Jump to content

CDN

From Wikitech

The Wikimedia CDN handles traffic routing and HTTP caching for all Wikimedia projects. It is maintained by the SRE Traffic team. This page documents what our CDN exposes for downstream services to predictably consume.

The main components of the CDN, (collectively known as cache-proxy, or cp) servers are:

HAProxy
TLS termination, HTTP/2 termination, and rate limiting.
Varnish
Front-end caching.
Apache Traffic Server
Back-end caching.

The frontend layer is effectively equally distributed and is responsible for traffic capacity. Each server at this layer is effectively identical and is statistically very likely to hold a copy of the same HTTP responses in-memory.

The backend layer is distributed by request hash (e.g. the URL and other metadata), and it is responsible for content capacity. Each server is assigned a subset of URLs, and thus together is able to hold a diverse and long-tail of HTTP responses.

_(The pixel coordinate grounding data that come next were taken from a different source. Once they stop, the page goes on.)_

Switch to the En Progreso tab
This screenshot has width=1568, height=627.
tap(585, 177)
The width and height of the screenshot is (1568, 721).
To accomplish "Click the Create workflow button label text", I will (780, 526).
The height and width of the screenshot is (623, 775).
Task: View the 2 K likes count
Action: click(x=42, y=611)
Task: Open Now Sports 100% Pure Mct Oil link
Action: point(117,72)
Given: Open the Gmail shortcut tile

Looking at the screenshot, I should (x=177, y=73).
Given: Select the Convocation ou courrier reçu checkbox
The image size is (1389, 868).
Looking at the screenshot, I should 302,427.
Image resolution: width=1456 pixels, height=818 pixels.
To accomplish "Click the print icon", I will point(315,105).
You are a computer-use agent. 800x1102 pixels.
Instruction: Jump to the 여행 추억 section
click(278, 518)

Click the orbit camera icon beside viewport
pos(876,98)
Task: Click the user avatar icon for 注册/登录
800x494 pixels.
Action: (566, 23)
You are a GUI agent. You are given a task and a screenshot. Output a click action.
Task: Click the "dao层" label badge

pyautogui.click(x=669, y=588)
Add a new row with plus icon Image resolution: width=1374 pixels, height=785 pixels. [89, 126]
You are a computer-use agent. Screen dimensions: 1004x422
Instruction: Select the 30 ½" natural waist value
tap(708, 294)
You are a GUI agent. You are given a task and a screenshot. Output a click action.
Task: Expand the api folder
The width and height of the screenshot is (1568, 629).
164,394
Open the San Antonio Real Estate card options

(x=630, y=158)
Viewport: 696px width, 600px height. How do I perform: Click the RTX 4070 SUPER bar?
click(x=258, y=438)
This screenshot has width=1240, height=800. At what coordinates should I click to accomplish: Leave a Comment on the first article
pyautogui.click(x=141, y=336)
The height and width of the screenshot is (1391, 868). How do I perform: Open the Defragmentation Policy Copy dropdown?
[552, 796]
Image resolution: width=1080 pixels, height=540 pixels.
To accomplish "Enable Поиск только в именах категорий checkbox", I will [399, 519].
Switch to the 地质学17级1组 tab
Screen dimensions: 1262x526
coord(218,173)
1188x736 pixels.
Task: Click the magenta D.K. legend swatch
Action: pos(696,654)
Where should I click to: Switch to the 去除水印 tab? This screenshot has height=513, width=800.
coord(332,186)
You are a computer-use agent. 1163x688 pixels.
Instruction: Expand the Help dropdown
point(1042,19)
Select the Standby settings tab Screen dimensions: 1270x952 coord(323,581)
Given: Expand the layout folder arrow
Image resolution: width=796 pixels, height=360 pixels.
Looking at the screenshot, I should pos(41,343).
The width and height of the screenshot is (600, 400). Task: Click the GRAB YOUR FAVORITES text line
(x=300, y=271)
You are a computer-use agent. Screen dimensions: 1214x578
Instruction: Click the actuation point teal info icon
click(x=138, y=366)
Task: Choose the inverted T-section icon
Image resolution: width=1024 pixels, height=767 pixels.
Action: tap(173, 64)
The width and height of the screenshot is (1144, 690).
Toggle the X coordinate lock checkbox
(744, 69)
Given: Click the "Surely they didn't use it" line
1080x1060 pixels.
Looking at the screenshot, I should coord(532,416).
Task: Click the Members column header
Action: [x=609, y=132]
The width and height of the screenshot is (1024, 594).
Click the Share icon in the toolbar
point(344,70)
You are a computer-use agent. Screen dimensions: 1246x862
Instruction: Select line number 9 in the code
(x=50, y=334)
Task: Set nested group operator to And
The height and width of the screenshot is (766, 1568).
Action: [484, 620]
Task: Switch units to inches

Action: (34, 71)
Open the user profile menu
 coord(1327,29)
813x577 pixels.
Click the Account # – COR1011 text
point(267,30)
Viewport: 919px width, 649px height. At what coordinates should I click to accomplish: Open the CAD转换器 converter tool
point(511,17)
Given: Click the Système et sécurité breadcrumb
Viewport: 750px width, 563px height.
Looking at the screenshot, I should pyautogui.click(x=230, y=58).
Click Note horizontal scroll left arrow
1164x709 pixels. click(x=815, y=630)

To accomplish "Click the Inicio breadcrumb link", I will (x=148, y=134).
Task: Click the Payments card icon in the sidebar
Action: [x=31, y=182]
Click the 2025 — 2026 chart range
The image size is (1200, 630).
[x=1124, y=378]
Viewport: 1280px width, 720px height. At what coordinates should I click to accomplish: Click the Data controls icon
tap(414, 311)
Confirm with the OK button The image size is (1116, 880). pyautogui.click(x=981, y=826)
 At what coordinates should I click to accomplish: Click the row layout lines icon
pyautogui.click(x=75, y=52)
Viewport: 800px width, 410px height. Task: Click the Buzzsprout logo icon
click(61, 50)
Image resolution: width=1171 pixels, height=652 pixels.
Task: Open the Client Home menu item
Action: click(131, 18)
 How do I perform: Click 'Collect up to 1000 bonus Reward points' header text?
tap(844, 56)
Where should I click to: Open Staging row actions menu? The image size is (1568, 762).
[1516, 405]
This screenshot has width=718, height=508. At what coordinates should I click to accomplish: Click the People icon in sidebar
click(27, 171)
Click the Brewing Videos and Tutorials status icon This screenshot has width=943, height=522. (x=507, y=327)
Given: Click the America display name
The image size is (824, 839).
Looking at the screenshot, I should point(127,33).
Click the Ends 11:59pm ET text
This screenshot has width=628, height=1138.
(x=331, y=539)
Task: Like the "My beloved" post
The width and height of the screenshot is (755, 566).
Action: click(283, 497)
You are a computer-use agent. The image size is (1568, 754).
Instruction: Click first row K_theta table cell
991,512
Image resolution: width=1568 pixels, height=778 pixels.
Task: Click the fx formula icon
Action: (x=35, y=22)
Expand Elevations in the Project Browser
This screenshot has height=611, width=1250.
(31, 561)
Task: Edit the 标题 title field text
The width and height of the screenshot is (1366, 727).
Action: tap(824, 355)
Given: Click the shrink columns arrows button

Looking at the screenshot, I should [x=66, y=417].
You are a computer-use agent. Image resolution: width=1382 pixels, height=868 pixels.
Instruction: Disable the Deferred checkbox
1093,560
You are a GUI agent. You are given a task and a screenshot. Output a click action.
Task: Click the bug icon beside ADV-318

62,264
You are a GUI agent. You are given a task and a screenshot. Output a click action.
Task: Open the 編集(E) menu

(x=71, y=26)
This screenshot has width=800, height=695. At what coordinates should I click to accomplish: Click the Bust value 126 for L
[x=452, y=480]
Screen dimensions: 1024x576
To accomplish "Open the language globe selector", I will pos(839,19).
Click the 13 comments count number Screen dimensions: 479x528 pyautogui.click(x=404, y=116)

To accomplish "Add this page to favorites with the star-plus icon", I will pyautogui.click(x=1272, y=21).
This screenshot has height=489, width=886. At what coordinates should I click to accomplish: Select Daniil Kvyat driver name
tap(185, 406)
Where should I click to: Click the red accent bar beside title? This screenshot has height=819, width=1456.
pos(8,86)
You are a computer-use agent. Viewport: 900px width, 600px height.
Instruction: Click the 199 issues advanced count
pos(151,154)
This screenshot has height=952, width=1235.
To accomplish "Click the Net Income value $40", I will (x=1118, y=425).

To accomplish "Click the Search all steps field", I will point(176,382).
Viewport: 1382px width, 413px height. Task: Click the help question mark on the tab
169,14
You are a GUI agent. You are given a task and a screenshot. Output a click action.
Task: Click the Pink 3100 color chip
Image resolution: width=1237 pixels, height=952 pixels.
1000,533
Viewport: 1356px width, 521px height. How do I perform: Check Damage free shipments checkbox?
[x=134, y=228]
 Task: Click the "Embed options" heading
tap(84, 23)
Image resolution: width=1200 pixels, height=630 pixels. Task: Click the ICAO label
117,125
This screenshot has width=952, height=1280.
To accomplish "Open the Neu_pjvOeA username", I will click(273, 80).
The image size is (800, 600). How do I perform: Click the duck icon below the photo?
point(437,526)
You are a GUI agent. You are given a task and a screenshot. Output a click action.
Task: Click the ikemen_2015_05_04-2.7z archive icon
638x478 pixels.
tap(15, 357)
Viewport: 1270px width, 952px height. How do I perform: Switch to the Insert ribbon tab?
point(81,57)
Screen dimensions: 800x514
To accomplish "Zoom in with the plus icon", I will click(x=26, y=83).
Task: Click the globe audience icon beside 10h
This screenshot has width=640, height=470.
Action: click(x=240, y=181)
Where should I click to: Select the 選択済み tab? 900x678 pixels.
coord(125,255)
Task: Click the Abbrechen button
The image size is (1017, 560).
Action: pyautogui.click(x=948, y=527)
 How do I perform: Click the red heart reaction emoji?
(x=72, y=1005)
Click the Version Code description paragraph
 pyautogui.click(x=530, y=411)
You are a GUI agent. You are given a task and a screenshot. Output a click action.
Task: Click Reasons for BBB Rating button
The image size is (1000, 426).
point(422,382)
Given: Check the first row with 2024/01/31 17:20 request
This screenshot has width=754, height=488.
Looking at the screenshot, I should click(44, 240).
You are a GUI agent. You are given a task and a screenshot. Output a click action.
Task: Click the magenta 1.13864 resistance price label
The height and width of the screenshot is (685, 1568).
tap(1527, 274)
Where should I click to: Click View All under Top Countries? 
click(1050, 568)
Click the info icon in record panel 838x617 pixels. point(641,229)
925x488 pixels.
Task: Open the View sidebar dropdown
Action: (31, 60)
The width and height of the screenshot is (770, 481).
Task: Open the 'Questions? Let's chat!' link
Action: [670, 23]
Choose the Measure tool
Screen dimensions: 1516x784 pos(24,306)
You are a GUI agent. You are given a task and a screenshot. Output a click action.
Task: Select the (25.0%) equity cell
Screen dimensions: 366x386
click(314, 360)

As a single server cannot handle all end-user traffic for a single peak-popularity page, the frontend layer serves an important role ahead of the backend. The frontend is responsible for absorbing and coalescing concurrent requests for the same URL when it is absent from the cache, so that it only places minimal demand on the (one) backend assigned for that URL.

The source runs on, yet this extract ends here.